Дальше пленка закрутилась так быстро, что Евдокии Анисимовне с трудом удалось потом восстановить события этих нескольких минут. Она неловко оступилась в самом еще начале танца, и, воспользовавшись этим, Володя сильно обхватил ее и приподнял, как будто ей грозила опасность подвернуть ногу и улететь со скалы. Потом стал целовать ее лицо. Поцелуи то и дело возвращались к ее губам и мешали дышать. Она не испугалась и не сопротивлялась. Меньше всего хотелось ей сейчас выглядеть смешной. Евдокия Анисимовна чувствовала ровно то, что и происходило: чужой симпатичный мужчина целует ее, почти обнимает разные части лица большими, средней теплоты губами, на уголках которых было немного прохладной слюны, остающейся метками на ее щеках. Нельзя сказать, чтоб ей это было очень неприятно, но она не ушиблась ведь, не поранилась и не понимала, почему ее так безутешно жалеют и точно ли этот мужчина находится с ней в родстве хотя бы на расстоянии дяди?

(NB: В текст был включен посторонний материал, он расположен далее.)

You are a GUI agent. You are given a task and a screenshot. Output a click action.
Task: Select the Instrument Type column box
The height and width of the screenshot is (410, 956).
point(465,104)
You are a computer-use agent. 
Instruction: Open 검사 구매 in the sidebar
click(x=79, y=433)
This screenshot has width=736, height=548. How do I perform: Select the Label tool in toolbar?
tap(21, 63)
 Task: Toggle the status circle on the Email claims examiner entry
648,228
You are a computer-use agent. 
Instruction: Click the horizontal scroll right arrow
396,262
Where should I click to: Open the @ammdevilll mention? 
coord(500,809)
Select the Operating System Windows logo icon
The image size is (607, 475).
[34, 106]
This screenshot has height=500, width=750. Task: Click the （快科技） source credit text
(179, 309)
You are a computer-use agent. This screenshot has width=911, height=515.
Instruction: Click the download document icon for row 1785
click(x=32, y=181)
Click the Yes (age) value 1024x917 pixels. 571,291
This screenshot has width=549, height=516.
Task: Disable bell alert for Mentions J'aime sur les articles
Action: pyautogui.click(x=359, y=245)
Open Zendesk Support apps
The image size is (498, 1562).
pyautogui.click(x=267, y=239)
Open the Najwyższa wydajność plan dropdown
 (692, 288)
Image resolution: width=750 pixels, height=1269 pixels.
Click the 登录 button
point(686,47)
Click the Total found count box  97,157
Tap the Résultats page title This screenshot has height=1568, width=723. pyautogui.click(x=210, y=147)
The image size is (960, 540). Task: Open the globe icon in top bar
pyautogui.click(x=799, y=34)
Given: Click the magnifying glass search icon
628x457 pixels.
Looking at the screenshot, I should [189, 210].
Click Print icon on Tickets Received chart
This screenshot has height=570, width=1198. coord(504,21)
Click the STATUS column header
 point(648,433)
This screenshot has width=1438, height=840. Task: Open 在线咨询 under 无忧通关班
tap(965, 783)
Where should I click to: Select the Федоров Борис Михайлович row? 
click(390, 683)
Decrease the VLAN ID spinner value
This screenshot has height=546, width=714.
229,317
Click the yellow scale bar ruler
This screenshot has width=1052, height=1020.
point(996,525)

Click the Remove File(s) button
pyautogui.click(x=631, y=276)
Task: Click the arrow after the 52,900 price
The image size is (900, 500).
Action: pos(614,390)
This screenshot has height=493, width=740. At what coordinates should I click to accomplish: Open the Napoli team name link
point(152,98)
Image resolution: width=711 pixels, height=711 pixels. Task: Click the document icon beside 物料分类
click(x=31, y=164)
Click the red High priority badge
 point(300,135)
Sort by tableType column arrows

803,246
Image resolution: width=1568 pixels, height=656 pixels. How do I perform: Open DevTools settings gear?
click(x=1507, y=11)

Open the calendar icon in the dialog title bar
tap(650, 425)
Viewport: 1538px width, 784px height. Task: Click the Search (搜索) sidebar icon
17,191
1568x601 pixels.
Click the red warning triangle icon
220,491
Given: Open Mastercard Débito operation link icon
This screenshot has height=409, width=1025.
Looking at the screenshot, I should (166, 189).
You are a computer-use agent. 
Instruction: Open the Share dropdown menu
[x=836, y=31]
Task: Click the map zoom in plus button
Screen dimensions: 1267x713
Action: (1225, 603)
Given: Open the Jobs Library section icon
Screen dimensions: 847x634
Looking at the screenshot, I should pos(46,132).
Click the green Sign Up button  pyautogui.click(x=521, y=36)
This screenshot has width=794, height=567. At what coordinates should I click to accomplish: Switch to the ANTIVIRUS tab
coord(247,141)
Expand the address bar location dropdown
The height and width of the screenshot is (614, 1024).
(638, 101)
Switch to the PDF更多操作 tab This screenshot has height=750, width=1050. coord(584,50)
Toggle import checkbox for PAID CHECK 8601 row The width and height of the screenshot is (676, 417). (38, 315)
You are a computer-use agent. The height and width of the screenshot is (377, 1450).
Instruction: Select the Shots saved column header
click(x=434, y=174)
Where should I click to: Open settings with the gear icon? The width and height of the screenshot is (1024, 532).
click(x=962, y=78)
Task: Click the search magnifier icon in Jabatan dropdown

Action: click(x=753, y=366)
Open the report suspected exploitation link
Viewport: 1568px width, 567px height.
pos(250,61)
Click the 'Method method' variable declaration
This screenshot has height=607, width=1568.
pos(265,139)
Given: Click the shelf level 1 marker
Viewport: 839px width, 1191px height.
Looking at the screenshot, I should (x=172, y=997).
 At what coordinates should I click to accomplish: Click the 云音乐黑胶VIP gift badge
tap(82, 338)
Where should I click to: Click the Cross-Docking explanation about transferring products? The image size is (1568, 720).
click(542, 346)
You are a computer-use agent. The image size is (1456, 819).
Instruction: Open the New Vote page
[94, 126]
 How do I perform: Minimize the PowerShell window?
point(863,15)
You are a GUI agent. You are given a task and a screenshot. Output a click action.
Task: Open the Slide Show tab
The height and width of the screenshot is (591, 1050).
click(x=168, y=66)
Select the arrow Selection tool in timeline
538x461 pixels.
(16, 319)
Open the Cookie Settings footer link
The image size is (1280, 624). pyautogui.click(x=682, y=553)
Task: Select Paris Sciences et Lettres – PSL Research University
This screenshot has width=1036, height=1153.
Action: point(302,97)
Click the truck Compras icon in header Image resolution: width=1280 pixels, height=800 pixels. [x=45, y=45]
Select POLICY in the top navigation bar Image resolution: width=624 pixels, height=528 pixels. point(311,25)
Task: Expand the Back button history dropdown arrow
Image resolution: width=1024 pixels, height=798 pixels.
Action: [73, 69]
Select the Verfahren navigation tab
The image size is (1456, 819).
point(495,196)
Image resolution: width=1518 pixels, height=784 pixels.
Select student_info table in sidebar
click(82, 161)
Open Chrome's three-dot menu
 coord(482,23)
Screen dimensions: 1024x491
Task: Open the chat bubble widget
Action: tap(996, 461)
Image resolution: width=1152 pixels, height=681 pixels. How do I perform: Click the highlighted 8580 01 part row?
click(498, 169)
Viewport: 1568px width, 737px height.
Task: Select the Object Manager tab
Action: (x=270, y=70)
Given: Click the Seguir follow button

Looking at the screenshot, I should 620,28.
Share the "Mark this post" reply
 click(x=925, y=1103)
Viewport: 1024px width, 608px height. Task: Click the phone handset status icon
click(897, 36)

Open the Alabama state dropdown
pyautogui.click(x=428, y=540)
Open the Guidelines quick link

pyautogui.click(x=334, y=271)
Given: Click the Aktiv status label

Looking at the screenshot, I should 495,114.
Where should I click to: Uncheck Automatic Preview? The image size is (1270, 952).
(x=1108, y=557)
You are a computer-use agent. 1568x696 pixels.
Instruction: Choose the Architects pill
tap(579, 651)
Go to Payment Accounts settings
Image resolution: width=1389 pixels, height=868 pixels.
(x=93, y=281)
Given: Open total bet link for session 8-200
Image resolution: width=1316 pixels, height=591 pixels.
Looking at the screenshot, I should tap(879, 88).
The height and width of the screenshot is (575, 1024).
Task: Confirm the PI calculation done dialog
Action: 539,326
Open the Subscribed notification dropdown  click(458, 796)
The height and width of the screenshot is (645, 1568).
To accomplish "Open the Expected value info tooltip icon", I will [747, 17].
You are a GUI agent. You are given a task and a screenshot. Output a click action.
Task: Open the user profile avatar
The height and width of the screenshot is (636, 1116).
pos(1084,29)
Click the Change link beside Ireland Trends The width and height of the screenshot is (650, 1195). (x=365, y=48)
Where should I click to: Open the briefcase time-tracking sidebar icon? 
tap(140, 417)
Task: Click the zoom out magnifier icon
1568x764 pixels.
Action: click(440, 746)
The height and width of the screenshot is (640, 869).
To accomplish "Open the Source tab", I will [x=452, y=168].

Когда нападение закончилось, они молча вернулись к столу. Евдокия Анисимовна достала из сумочки зеркальце и проверила лицо. Это было ее лицо, разве только чуть более сердитое или растерянное. Ни того ни другого она в себе не чувствовала, и ей стало жаль, что Володя увидел сейчас на ее лице именно такое выражение.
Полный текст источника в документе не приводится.